Sure, we're racing towards replacing ourselves, but there would be (and will be) other more interesting work for us to do when we're free to do that. Perhaps, all of us will finally have time to learn surfing, or garden, or something. Some might still write code themselves by hand, just like how some folks like making bread .. but making bread by hand is not how you feed a civilization - even if hundreds of bakers were put out of business.
Unless you have a mortgage.. or rent.. or need to eat
Where do you get this? The limitations of LLMs are becoming more clear by the day. Improvements are slowing down. Major improvements come from integrations, not major model improvements.
AGI likely can't be achieved with LLMs. That wasn't as clear a couple years ago.

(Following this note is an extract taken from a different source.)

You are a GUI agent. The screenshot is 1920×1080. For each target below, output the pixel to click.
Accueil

Are there plenty of gaps left between here and most definitions of AGI? Absolutely. Nevertheless, how can you be sure that those gaps will remain given how many faculties these models have already been able to excel at (translation, maths, writing, code, chess, algorithm design etc.)?

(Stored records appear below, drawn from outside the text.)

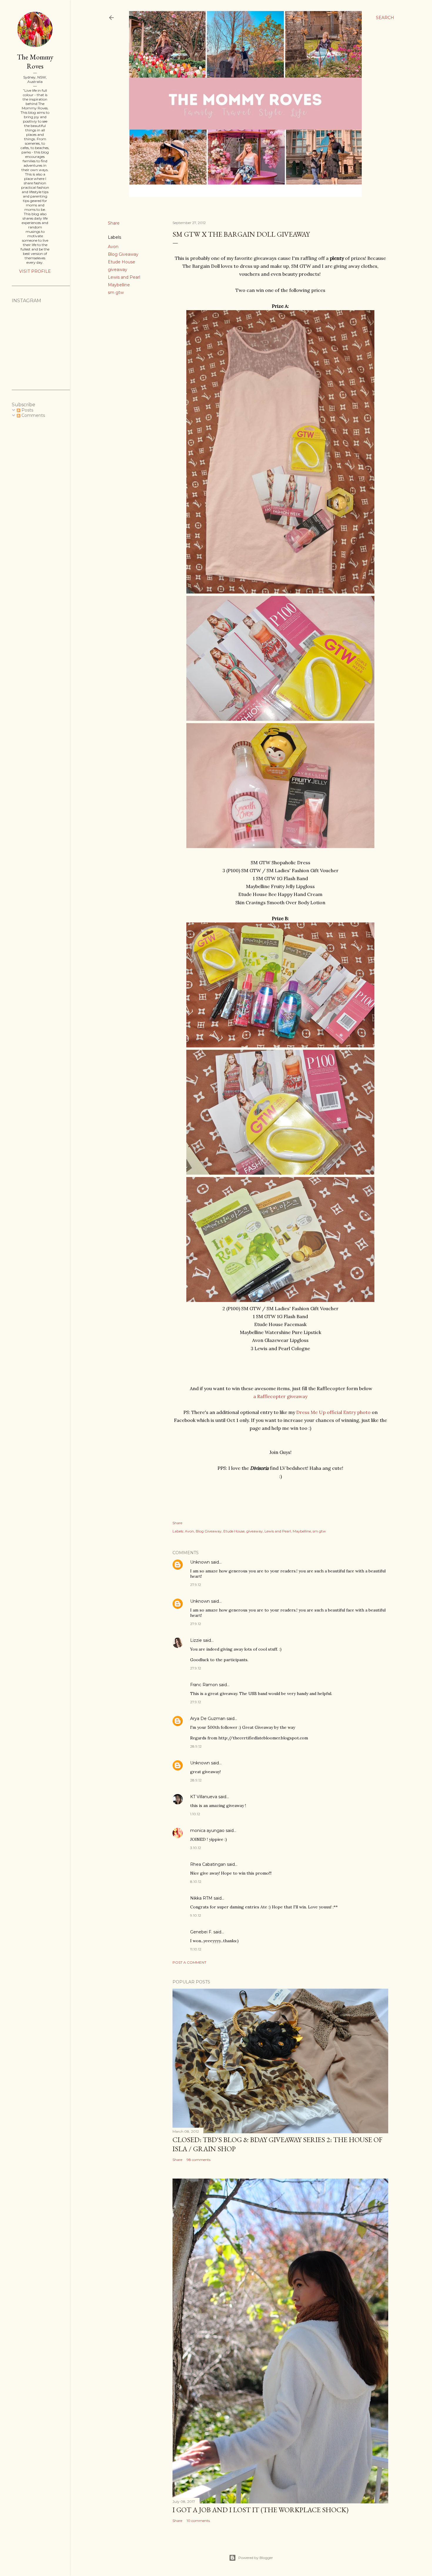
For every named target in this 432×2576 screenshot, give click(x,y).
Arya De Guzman (207, 1718)
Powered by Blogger (255, 2557)
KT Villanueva (203, 1796)
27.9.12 (195, 1584)
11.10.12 (195, 1949)
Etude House (121, 262)
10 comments (198, 2520)
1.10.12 (195, 1814)
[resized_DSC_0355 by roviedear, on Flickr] (280, 719)
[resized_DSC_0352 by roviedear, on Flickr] (280, 592)
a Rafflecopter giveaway (280, 1396)
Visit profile (35, 271)
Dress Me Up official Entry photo (333, 1412)
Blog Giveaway (123, 254)
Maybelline (119, 284)
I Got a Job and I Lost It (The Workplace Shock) (261, 2509)
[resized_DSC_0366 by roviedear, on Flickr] (280, 1300)
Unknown (200, 1562)
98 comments (198, 2159)
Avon (113, 246)
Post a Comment (189, 1962)
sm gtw (116, 292)
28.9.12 (196, 1746)
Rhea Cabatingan (208, 1864)
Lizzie (196, 1640)
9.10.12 (195, 1915)
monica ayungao (207, 1830)
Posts (26, 410)
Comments (32, 415)
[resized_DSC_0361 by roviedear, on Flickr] (280, 846)
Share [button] (114, 223)
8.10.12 (195, 1881)
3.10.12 (195, 1848)
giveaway (117, 269)
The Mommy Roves (35, 61)
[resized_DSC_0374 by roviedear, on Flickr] (280, 1046)
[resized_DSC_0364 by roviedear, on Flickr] (280, 1173)
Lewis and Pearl (124, 277)
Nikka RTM (201, 1898)
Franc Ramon (204, 1684)
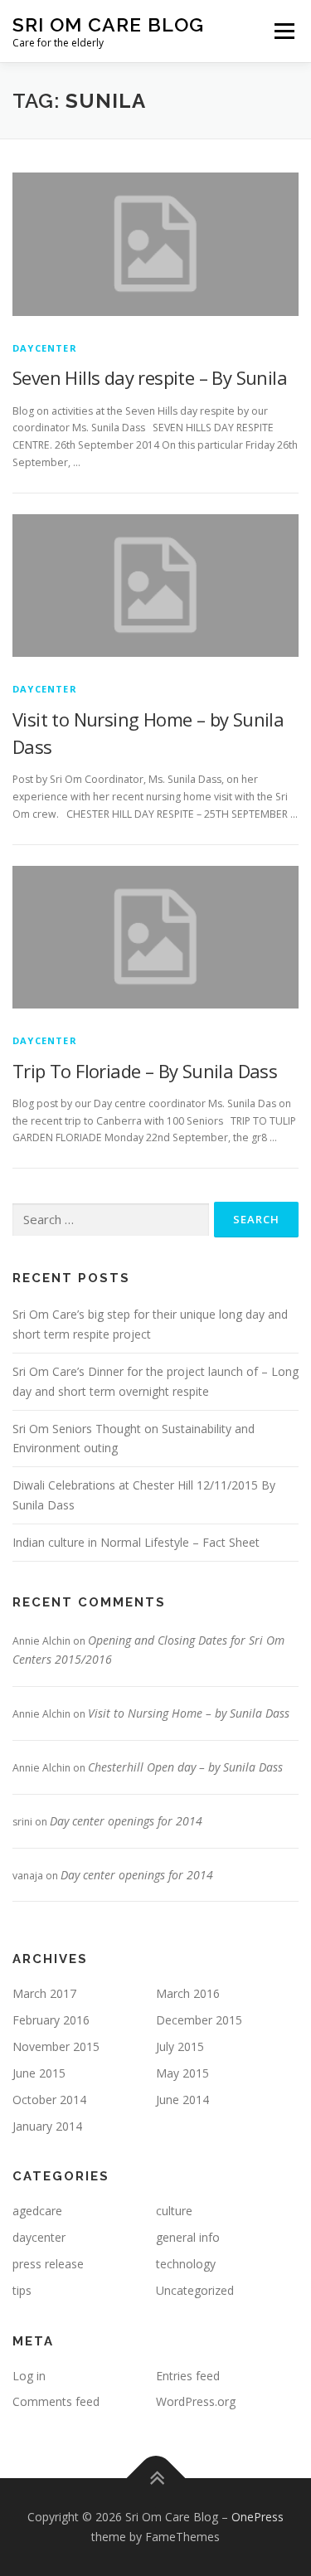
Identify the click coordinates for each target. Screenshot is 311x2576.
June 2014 (182, 2099)
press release (48, 2264)
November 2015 (56, 2046)
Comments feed (56, 2401)
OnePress (257, 2517)
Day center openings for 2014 (126, 1821)
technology (186, 2264)
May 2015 (182, 2073)
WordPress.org (196, 2401)
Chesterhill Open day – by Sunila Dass (185, 1767)
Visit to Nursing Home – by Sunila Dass (188, 1713)
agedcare (37, 2211)
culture (174, 2211)
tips (22, 2290)
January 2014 (47, 2126)
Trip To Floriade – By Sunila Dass (144, 1070)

It seems to me like we're down to a relatively sparse list of tasks and skills where the models aren't getting enough training data, or are missing tools and sub-components required to excel. Beyond that, it's just a matter of iterative improvement until 80th percentile coder becomes 99th percentile coder becomes superhuman coder, and ditto for maths, persuasion and everything else.
Maybe we hit some hard roadblocks, but room for those challenges to be hiding seems to be dwindling day by day.
Poker tests intelligence. So what gives? One interesting thing is that for whatever reason, poker performance isn't used a benchmark in the LLM showdown between big tech companies.
The models have definitely improved in the past few years. I'm skeptical that there's been a "break-through", and I'm growing more skeptical of the exponential growth theory. It looks to me like the big tech companies are just throwing huge compute and engineering budgets at the existing transformer tech, to improve benchmarks one by one.
I'm sure if Google allocated 10 engineers a dozen million dollars to improve Gemini's poker performance, it would increase. The idea before AGI and the exponential growth hypothesis is that you don't have to do that because the AI gets smarter in a general sense all on it's own.
> improve benchmarks one by one
If you're right about that in the strong sense — that each task needs to be optimised in total isolation — then it would be a longer, slower road to a really powerful humanlike system.
What I think is really happening though that each specific task (eg. coding) is having large spillover effects on other areas (eg. helping them to be better at extended verbal reasoning even when not writing any code). The AI labs can't do everything at once, so they're focusing where:
- It's easy to generate more data and measure results (coding, maths etc.) - There's a relative lack of good data in the existing training corpus (eg. good agentic reasoning logic - the kinds of internal monologs that humans rarely write down) - Areas where it would be immediately useful for the models to get better in a targeted way (eg. agentic tool-use; developing great hypothesis generation instincts in scientific fields like algorithm design, drug discovery and ML research)
By the time those tasks are optimised, I suspect the spill over effects will be substantial and the models will generally be much more capable.
Beyond that, the labs are all pretty open about the fact that they want to use the resulting AI talents for coding, reasoning and research skills to accelerate their own research. If that works (definitely not obvious yet) then finding ways to train a much broader array of skills could be much faster because that process itself would be increasingly automated.
I think they are hoping that their future is safe. And it is the average minds that will have to go first. There may be some truth to it.
Also, many of these smartest minds are motivated by money, to safeguard their future, from a certain doom that they know might be coming. And AI is a good place to be if you want to accumulate wealth fast.